For more details check Robles-Escajeda et al. (2013). PLoS ONE 8(9): e73508. Good luck!!!

Yes, I agree with many of the comments above. I would use the topoisomerase inhibitor, camptothecin. A ref with 4T1 cells and this agent will be useful to you:

Response of Mouse Breast Cancer Cells to Anastrozole, Tamoxifen, and the Combination

Xanthopoulos JM, Romano AE, Majumdar SK - J. Biomed. Biotechnol. (2005)

Hi, could you read our last paper Urueña 2013. BMC complementary and alternative medicine, and if you have specific questions please do not hesitate.
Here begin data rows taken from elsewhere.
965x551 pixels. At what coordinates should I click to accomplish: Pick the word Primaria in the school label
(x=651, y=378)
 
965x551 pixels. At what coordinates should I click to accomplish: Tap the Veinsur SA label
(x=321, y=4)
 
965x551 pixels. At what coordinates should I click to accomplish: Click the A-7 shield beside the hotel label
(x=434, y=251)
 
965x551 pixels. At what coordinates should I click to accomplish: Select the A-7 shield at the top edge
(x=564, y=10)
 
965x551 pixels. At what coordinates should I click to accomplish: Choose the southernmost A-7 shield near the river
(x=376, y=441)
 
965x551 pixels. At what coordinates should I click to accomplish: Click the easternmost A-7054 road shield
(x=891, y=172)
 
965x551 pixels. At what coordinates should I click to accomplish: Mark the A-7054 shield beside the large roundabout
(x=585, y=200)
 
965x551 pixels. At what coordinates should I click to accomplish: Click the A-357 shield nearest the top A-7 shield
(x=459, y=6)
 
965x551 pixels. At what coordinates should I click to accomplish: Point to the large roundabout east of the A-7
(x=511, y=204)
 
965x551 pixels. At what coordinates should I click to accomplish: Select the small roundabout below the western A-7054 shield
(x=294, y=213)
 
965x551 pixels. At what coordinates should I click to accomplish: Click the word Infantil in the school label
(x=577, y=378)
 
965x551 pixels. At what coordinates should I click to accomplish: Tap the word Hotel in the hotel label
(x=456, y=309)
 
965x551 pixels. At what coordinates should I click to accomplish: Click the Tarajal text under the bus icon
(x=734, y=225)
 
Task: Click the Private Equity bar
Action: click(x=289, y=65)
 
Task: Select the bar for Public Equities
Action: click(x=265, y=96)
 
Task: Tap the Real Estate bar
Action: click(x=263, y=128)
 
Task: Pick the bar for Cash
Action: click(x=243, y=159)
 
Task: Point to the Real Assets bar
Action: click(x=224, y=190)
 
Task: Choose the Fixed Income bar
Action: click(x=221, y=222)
I have been using 4T1 cells for many years. And if you look at our publication, you can see that we observed DNA fragmentation in response to proteasome inhibitor bortezomib or MG132 in 4T1 cells. Also, you should know that 4T1 is a p53-mutant cell line (Yerlikaya, A. et al., Tumor Biology, 2012). And if your agent induces apoptosis in a p53-dependent manner, then it may be better to include a positive control for your apoptosis induction.